- You call your friend and she tells you she was just picking up the phone to call you
- You were just thinking you need to find a new contractor when you find your brother’s best friend is just starting a contracting business
- You find that you and your first love’s decades long marriages ended within a month of each other. She lives a thousand miles away and you’ve been out of touch most of that time.
- After being recently unemployed, you run into a long-lost former colleague in an airport, who then refers you to another colleague, who offers you a job.
- Out of a class of 37, three students and one of the faculty ages 30-50 are getting married on the same weekend. They live hundreds of miles apart from each other and the planning occurred unbeknownst to the others.

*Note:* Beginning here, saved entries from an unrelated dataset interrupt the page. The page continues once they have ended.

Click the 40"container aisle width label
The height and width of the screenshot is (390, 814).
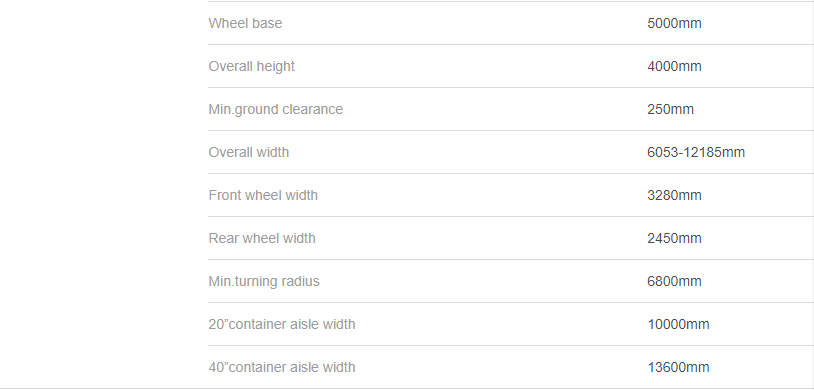tap(282, 368)
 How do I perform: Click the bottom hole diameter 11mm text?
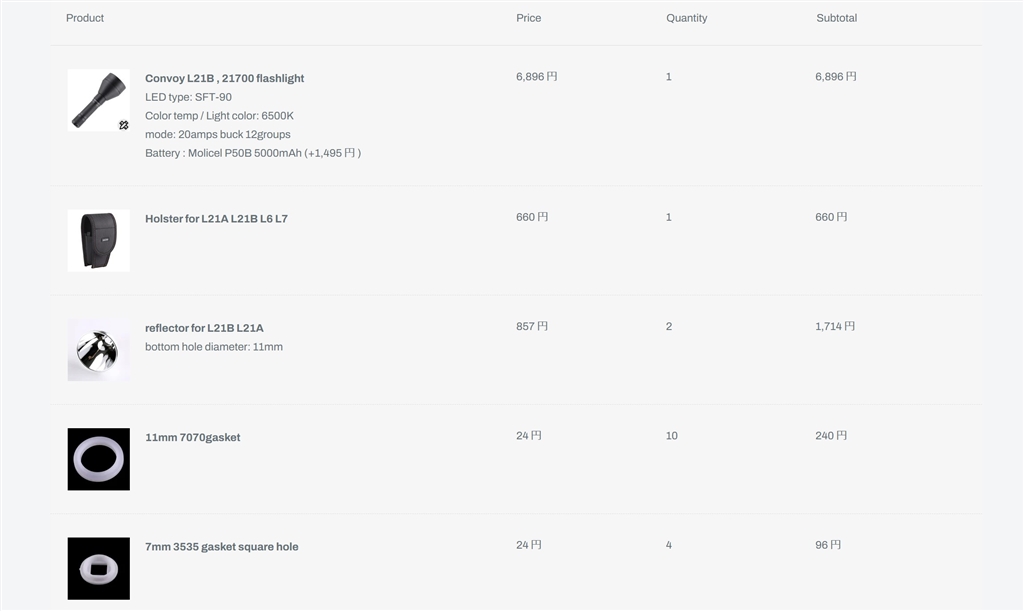(x=213, y=347)
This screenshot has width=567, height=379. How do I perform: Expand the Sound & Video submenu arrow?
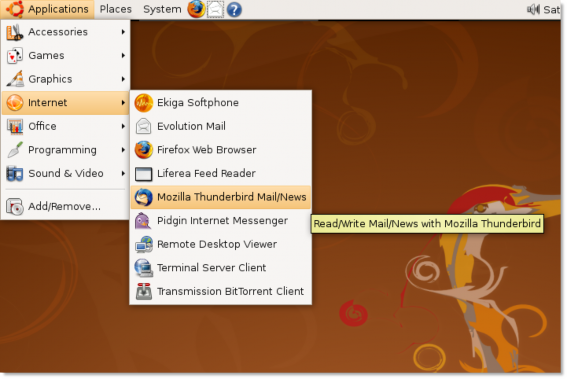pos(123,174)
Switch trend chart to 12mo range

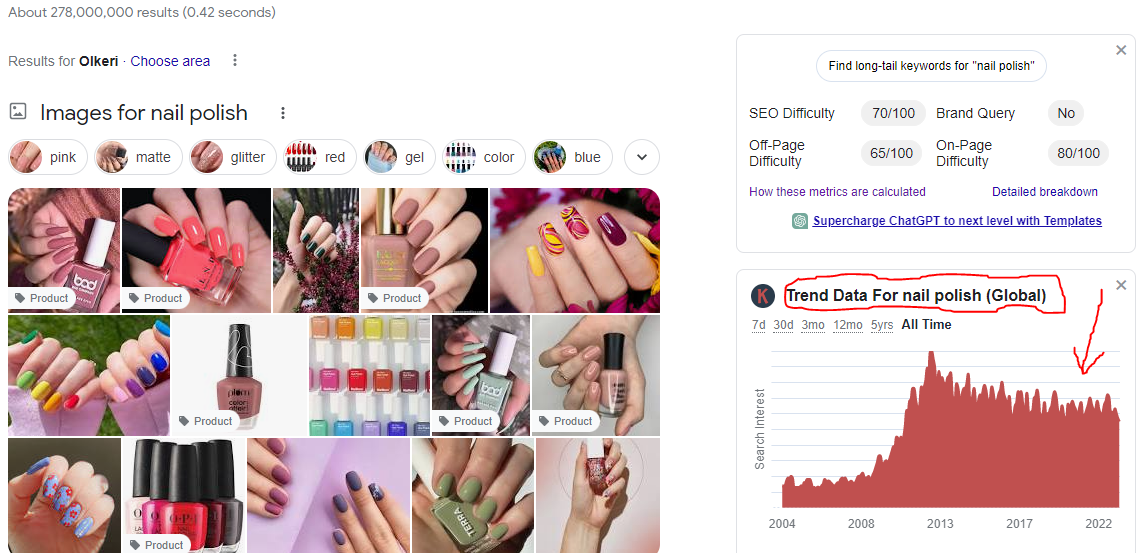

Do you believe in coincidences? Most people I have talked to do not, but maybe that reflects more about who’ve I’ve been hanging out with than anything else. It would not have been the first time that my opinions are strongly influenced by a biased group selection.
I’m asking the question because I don’t really know what to think about coincidences. Sure, a coincidence or two and it’s no big deal but sometimes those coincidences just line up like tin soldiers and I start to wonder. The above set of coincidences are mostly unrelated but I’ve noticed that sometimes coincidences can happen repeatedly in a single chain of events.
The scientist in me explains our perception of coincidence are simply tricks of the mind. If we are looking for coincidences, we will find coincidences. Just as if we were looking for red Volkswagon Beetles, we’ll start to notice them everywhere where previously they were just among the masses of rush hour traffic.
Humans also have a tendency to imagine order and meaning when it does not likely exist. Faces in the clouds, an artful dance by a plastic bag in the wind, a nefarious intention in an offhand comment. Man wishes to make order out of chaos, and one way to do that is to believe the events in our lives have meaning rather than are just random.
But still, when you do the actual math, sometimes the statistically impossible happens. For example, the wedding example above refers to the class I attend in Pennsylvania. Even accounting for the fact that the weekend of our Big Day is fairly soon after we graduate, the odds that this statistical improbability happened by random chance are pretty low.
I wrote a blog some time ago about the connectedness strength theme, and how the ability to understand how all things are interconnected is believed by many people to be a key ingredient in their ability to be successful. Sometimes I feel the scientist in me is too skeptical and cynical, and that sometimes a greater openness to the mystery of the world is in order. Fortunately, scientists are starting to study subjects like religion and spirituality that were previously viewed as off-limits. Maybe soon we’ll start to have a better understanding of the unseen connections between us.